Tenho consciência de que o consumo alienado é uma realidade difícil de escapar quando falamos de Indústria Cultural, mas é preciso estabelecer algum limite, mesmo sob o neoliberalismo. Somente assim preservaremos alguma criticidade e criatividade que nos permitirão, algum dia, pensar formas de produção e consumo da cultura que promovam a nossa real emancipação.
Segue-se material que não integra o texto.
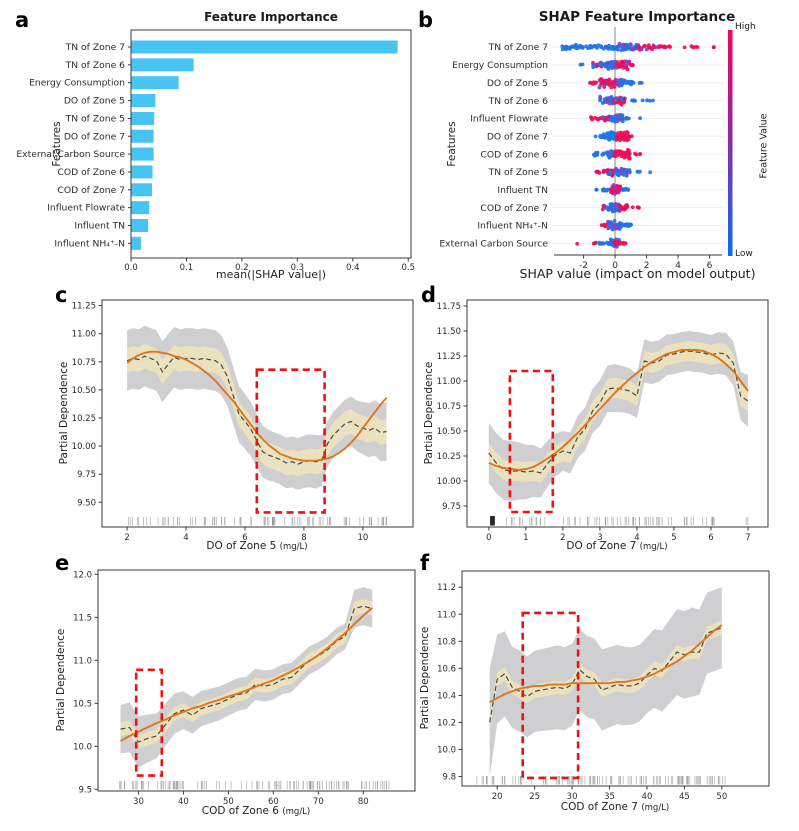 The height and width of the screenshot is (831, 799). Describe the element at coordinates (446, 642) in the screenshot. I see `tick-label: 10.8` at that location.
[1] Nota de explicação para o leitor: “A indústria cultural: o esclarecimento como mistificação das massas” é um capítulo de “Dialética do esclarecimento”, texto clássico de Adorno e Horkheimer, filósofos da Escola de Frankfurt, publicado em 1947. Eles analisam criticamente o percurso da razão ocidental, aplicando essa crítica às produções culturais contemporâneas. A argumentação deles mostra que as mídias, as técnicas e suas formas de difusão, cheias de uma racionalidade capitalista, acabam por produzir uma contradição na cultura de nosso tempo: tirar dela aquilo que há de criativo e humano (no sentido de ir além da mera existência e/ou reprodução), transformando-a em produto industrializado de uma sociedade industrial.

[2] VIANA, Sílvia. Rituais de sofrimento. Tese ( Doutorado em Sociologia). USP. São paulo.  2011, p.28.